- The input:
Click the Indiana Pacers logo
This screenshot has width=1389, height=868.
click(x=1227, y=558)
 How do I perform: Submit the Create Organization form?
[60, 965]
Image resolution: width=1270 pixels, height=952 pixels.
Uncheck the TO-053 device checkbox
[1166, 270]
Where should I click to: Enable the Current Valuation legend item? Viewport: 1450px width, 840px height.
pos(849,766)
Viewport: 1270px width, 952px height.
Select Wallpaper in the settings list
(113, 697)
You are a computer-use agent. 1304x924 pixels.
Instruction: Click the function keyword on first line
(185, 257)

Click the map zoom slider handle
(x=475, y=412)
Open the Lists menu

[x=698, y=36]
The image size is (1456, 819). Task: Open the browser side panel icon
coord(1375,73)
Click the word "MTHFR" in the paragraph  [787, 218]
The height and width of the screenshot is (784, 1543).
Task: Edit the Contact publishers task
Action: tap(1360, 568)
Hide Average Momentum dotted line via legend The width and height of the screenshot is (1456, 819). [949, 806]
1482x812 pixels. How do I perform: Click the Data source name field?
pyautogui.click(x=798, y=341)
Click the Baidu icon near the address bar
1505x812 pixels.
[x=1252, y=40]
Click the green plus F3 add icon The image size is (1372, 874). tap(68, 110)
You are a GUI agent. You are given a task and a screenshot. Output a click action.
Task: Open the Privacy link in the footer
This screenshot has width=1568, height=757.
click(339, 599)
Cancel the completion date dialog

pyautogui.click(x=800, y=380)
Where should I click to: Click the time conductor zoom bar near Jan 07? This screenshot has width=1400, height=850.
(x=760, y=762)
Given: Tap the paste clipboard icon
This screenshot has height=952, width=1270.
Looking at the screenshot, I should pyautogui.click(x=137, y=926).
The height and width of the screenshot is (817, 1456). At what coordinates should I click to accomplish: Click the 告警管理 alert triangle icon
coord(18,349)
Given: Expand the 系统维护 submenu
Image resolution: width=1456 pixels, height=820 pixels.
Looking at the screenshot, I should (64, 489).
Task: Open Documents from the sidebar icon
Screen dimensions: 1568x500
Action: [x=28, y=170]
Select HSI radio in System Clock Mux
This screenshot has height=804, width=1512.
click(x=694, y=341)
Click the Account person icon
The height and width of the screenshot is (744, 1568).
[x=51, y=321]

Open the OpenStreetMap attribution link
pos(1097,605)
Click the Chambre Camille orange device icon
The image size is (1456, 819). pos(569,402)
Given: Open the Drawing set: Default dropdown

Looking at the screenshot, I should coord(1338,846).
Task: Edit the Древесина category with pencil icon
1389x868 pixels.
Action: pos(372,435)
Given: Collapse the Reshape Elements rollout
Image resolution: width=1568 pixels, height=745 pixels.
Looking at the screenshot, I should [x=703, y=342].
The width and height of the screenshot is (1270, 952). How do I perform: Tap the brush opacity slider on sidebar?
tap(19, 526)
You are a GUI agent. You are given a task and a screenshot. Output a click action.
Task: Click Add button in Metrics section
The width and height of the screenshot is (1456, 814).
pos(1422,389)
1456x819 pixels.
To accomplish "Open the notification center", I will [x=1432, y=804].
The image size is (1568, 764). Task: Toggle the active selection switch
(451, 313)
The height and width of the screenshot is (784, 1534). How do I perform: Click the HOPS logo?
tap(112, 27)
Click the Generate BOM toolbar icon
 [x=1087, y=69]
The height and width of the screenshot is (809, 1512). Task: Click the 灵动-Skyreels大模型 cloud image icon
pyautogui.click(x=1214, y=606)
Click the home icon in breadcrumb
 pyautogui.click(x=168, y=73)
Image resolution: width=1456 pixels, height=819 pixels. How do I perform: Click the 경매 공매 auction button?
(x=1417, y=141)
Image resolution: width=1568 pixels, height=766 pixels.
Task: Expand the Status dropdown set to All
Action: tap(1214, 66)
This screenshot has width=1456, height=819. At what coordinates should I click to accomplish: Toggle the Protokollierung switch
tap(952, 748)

- Task requirements:
Recreate the listing word for word, omitting nothing.

- Solution to the problem:
Click the Indiana Pacers logo
This screenshot has width=1389, height=868.
click(x=1227, y=558)
 How do I perform: Submit the Create Organization form?
[60, 965]
Image resolution: width=1270 pixels, height=952 pixels.
Uncheck the TO-053 device checkbox
[1166, 270]
Where should I click to: Enable the Current Valuation legend item? Viewport: 1450px width, 840px height.
pos(849,766)
Viewport: 1270px width, 952px height.
Select Wallpaper in the settings list
(113, 697)
You are a computer-use agent. 1304x924 pixels.
Instruction: Click the function keyword on first line
(185, 257)

Click the map zoom slider handle
(x=475, y=412)
Open the Lists menu

[x=698, y=36]
The image size is (1456, 819). Task: Open the browser side panel icon
coord(1375,73)
Click the word "MTHFR" in the paragraph  [787, 218]
The height and width of the screenshot is (784, 1543).
Task: Edit the Contact publishers task
Action: tap(1360, 568)
Hide Average Momentum dotted line via legend The width and height of the screenshot is (1456, 819). [949, 806]
1482x812 pixels. How do I perform: Click the Data source name field?
pyautogui.click(x=798, y=341)
Click the Baidu icon near the address bar
1505x812 pixels.
[x=1252, y=40]
Click the green plus F3 add icon The image size is (1372, 874). tap(68, 110)
You are a GUI agent. You are given a task and a screenshot. Output a click action.
Task: Open the Privacy link in the footer
This screenshot has width=1568, height=757.
click(339, 599)
Cancel the completion date dialog

pyautogui.click(x=800, y=380)
Where should I click to: Click the time conductor zoom bar near Jan 07? This screenshot has width=1400, height=850.
(x=760, y=762)
Given: Tap the paste clipboard icon
This screenshot has height=952, width=1270.
Looking at the screenshot, I should pyautogui.click(x=137, y=926).
The height and width of the screenshot is (817, 1456). At what coordinates should I click to accomplish: Click the 告警管理 alert triangle icon
coord(18,349)
Given: Expand the 系统维护 submenu
Image resolution: width=1456 pixels, height=820 pixels.
Looking at the screenshot, I should (64, 489).
Task: Open Documents from the sidebar icon
Screen dimensions: 1568x500
Action: [x=28, y=170]
Select HSI radio in System Clock Mux
This screenshot has height=804, width=1512.
click(x=694, y=341)
Click the Account person icon
The height and width of the screenshot is (744, 1568).
[x=51, y=321]

Open the OpenStreetMap attribution link
pos(1097,605)
Click the Chambre Camille orange device icon
The image size is (1456, 819). pos(569,402)
Given: Open the Drawing set: Default dropdown

Looking at the screenshot, I should coord(1338,846).
Task: Edit the Древесина category with pencil icon
1389x868 pixels.
Action: pos(372,435)
Given: Collapse the Reshape Elements rollout
Image resolution: width=1568 pixels, height=745 pixels.
Looking at the screenshot, I should [x=703, y=342].
The width and height of the screenshot is (1270, 952). How do I perform: Tap the brush opacity slider on sidebar?
tap(19, 526)
You are a GUI agent. You are given a task and a screenshot. Output a click action.
Task: Click Add button in Metrics section
The width and height of the screenshot is (1456, 814).
pos(1422,389)
1456x819 pixels.
To accomplish "Open the notification center", I will [x=1432, y=804].
The image size is (1568, 764). Task: Toggle the active selection switch
(451, 313)
The height and width of the screenshot is (784, 1534). How do I perform: Click the HOPS logo?
tap(112, 27)
Click the Generate BOM toolbar icon
 [x=1087, y=69]
The height and width of the screenshot is (809, 1512). Task: Click the 灵动-Skyreels大模型 cloud image icon
pyautogui.click(x=1214, y=606)
Click the home icon in breadcrumb
 pyautogui.click(x=168, y=73)
Image resolution: width=1456 pixels, height=819 pixels. How do I perform: Click the 경매 공매 auction button?
(x=1417, y=141)
Image resolution: width=1568 pixels, height=766 pixels.
Task: Expand the Status dropdown set to All
Action: tap(1214, 66)
This screenshot has width=1456, height=819. At what coordinates should I click to accomplish: Toggle the Protokollierung switch
tap(952, 748)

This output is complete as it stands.